• TASK DATA:

════════════════

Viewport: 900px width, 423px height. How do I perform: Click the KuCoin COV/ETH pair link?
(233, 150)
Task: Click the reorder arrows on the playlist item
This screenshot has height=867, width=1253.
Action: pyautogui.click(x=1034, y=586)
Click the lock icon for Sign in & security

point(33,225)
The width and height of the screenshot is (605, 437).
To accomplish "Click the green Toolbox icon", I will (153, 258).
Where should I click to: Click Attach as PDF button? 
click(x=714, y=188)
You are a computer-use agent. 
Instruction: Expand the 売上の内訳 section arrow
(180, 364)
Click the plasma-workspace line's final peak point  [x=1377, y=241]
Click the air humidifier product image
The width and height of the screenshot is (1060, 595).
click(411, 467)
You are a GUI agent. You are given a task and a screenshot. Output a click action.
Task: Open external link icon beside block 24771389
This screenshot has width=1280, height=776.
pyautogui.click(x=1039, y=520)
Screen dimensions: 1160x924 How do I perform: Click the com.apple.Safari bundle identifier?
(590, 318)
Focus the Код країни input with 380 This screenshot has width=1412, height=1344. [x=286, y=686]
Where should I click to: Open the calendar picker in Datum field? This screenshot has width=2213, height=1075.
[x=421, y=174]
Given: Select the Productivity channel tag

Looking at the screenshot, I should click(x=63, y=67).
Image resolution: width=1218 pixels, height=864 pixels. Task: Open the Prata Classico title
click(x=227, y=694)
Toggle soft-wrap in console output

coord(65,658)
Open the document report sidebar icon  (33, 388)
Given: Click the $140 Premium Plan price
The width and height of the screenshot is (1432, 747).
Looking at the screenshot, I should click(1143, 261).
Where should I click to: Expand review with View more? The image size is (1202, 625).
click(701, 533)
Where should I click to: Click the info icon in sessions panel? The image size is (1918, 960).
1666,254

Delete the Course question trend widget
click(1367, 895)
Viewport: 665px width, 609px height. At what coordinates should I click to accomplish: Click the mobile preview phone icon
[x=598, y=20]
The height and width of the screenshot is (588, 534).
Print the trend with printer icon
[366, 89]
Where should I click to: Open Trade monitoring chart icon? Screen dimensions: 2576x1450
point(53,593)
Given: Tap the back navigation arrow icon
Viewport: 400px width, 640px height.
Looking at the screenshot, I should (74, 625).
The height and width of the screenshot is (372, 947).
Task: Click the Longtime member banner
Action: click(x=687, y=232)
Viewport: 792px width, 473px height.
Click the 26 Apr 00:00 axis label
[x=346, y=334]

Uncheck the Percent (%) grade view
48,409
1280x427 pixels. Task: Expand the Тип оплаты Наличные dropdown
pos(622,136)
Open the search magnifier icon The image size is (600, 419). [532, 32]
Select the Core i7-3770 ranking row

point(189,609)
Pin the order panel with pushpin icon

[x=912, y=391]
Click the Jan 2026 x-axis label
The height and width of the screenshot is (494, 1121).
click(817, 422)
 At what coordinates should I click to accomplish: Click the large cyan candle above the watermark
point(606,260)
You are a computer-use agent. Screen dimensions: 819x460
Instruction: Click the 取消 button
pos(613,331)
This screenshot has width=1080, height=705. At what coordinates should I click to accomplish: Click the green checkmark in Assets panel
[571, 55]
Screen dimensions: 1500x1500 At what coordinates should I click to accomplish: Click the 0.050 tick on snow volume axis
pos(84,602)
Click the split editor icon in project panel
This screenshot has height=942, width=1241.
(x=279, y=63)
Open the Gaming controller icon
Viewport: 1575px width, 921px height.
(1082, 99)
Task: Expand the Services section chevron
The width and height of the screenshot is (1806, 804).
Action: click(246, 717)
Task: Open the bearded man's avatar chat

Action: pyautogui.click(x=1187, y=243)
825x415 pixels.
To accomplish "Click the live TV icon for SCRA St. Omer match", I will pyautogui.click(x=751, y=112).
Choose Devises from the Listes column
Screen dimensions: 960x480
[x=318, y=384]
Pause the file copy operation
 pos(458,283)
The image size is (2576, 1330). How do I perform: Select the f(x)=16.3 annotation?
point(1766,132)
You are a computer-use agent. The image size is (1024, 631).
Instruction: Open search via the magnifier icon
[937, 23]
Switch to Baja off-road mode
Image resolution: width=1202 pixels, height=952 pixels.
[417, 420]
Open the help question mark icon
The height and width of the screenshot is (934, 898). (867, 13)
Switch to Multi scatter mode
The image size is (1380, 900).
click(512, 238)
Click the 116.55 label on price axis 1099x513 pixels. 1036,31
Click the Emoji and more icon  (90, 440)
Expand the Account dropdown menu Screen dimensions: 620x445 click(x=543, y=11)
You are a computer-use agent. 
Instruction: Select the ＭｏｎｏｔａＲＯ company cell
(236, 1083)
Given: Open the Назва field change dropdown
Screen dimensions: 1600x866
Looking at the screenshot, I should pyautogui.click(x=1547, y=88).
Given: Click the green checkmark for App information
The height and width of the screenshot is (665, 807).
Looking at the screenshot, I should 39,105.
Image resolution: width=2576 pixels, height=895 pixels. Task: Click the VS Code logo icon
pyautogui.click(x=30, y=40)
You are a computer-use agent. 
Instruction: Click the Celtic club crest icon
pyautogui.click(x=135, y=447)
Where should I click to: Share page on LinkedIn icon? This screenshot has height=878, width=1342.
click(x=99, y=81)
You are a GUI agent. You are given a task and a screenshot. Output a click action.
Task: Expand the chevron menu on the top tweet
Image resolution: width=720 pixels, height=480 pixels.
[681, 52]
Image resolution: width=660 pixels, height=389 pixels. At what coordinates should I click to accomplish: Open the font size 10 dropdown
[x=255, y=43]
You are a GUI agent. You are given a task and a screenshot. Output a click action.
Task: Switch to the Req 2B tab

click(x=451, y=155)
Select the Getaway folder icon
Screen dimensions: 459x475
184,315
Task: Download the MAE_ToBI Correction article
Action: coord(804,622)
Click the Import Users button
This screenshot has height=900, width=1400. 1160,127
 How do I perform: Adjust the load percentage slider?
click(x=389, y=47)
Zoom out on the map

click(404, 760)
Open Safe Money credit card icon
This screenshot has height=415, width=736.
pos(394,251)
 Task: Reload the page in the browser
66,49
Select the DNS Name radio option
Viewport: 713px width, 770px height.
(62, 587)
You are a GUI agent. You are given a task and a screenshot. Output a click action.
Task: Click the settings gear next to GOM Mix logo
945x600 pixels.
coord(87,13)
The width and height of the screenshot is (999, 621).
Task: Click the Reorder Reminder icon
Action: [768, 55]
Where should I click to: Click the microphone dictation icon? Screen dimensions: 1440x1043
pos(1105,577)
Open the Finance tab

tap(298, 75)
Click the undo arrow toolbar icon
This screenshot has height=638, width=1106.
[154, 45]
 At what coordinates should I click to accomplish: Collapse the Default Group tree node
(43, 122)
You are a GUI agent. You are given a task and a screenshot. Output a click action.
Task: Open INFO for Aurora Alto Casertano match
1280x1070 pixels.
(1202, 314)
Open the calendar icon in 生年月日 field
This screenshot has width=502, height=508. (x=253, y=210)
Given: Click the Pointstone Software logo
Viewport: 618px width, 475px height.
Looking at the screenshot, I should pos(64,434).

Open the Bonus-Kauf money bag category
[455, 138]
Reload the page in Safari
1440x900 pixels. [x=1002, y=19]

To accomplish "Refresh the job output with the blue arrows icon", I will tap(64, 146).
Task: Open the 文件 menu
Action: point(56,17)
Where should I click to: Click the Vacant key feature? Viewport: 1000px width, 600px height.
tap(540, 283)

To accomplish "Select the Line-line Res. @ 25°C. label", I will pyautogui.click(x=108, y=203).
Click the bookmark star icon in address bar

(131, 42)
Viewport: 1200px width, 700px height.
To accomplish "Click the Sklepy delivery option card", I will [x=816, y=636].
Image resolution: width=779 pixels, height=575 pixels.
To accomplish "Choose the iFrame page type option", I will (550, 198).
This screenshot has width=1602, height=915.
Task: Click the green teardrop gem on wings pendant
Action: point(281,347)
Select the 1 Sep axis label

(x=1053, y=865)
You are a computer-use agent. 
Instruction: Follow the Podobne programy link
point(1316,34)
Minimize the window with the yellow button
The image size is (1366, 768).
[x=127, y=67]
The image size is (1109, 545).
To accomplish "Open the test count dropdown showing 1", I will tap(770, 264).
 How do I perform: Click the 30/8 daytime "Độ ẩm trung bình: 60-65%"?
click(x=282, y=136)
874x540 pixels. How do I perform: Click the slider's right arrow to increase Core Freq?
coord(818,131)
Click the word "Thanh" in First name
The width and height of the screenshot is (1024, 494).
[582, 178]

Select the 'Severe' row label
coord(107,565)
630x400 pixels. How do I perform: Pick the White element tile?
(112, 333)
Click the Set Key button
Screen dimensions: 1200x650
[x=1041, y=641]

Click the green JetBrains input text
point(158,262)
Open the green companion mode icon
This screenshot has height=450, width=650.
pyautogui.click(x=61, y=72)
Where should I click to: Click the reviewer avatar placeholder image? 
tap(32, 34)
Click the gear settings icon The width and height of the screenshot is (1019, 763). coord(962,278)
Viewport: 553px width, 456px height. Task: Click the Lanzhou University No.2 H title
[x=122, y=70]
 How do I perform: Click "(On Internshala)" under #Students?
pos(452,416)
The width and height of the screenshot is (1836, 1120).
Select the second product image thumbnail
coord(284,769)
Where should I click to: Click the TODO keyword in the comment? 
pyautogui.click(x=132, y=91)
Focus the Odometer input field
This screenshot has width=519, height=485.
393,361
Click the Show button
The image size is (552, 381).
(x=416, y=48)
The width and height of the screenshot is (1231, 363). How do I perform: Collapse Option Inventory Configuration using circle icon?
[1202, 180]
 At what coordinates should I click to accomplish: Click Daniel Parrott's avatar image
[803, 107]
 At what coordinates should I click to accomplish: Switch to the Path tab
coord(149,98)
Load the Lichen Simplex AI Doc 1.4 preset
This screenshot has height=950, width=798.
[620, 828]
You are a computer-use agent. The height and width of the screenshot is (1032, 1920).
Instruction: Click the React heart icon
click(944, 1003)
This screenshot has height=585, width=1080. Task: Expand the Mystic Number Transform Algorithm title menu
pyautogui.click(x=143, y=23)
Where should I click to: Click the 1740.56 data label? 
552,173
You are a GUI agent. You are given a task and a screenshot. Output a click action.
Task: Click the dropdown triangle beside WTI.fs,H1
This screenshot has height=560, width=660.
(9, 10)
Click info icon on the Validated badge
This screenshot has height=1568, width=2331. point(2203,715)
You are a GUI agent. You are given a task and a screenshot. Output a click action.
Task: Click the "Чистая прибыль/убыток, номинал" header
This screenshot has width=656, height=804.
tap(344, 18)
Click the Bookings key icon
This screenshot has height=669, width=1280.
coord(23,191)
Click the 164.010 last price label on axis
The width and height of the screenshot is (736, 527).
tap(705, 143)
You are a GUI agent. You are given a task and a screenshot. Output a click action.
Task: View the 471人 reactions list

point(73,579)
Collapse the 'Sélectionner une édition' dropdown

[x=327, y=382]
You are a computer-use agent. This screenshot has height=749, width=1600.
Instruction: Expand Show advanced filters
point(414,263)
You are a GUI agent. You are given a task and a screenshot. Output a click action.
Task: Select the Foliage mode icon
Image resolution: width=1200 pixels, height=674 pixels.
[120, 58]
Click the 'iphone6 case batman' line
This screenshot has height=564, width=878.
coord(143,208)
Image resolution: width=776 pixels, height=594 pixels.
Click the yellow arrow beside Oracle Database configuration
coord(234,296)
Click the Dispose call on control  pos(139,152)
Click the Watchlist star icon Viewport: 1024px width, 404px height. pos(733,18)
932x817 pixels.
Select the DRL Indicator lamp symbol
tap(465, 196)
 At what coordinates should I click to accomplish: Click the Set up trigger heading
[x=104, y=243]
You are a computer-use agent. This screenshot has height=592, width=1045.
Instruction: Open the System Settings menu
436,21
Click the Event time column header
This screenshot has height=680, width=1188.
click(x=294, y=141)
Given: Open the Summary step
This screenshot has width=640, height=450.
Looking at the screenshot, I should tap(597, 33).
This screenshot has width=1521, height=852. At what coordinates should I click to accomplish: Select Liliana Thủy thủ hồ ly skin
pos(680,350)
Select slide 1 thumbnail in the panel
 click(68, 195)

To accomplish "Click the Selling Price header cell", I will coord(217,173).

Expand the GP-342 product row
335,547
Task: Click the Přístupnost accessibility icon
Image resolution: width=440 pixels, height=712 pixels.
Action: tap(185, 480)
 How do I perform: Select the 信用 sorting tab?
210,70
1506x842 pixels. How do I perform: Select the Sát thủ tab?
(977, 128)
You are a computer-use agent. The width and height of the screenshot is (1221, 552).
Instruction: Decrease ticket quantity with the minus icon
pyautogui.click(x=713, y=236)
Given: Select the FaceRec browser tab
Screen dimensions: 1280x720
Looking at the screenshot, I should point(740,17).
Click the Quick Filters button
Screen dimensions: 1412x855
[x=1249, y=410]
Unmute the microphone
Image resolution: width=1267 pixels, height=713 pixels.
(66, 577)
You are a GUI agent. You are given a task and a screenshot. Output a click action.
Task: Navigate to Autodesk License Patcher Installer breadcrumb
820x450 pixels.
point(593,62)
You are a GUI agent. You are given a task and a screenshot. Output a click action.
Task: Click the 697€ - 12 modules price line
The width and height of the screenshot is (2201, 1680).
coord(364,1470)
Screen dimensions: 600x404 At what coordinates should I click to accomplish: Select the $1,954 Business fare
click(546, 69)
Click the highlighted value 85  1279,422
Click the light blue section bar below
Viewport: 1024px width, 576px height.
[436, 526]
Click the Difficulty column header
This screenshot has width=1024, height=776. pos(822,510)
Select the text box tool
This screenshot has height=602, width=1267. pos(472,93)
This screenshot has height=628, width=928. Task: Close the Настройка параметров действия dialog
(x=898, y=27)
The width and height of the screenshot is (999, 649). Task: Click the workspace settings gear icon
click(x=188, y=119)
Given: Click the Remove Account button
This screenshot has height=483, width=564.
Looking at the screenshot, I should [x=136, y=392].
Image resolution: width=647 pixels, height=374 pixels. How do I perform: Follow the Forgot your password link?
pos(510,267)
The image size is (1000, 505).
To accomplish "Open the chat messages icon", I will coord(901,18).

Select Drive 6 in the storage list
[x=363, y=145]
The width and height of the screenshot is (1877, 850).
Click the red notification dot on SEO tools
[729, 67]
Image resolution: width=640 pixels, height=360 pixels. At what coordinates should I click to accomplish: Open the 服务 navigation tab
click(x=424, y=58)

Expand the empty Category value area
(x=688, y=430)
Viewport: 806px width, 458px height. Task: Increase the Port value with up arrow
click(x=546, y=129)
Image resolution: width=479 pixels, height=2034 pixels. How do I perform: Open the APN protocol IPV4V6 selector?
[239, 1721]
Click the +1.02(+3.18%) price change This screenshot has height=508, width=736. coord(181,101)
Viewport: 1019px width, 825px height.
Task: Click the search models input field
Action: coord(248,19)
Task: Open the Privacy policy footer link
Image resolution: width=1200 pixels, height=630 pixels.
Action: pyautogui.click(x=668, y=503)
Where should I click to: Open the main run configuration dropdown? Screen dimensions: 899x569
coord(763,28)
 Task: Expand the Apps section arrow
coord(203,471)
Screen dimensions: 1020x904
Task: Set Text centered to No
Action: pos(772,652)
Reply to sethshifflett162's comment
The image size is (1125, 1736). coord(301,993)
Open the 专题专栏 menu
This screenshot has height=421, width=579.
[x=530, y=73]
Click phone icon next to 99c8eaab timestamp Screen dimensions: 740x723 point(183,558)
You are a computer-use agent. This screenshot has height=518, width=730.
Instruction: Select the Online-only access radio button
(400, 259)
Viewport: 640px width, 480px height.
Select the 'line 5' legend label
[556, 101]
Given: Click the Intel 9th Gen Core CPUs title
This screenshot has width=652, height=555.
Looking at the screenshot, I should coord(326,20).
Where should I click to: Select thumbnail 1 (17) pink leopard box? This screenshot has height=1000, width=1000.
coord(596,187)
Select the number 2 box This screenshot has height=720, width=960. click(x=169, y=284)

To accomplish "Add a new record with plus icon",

════════════════

• WHAT YOU NEED TO DO:
Copy every line where the word "computer" is present in the entries above.

• TASK ANSWER:
You are a computer-use agent. 
You are a computer-use agent. Screen dimensions: 819x460
You are a computer-use agent. The image size is (1024, 631).
You are a computer-use agent. 
You are a computer-use agent. 
You are a computer-use agent. 
You are a computer-use agent. The height and width of the screenshot is (1032, 1920).
You are a computer-use agent. This screenshot has height=749, width=1600.
You are a computer-use agent. This screenshot has height=592, width=1045.
You are a computer-use agent. The width and height of the screenshot is (1221, 552).
You are a computer-use agent. This screenshot has height=518, width=730.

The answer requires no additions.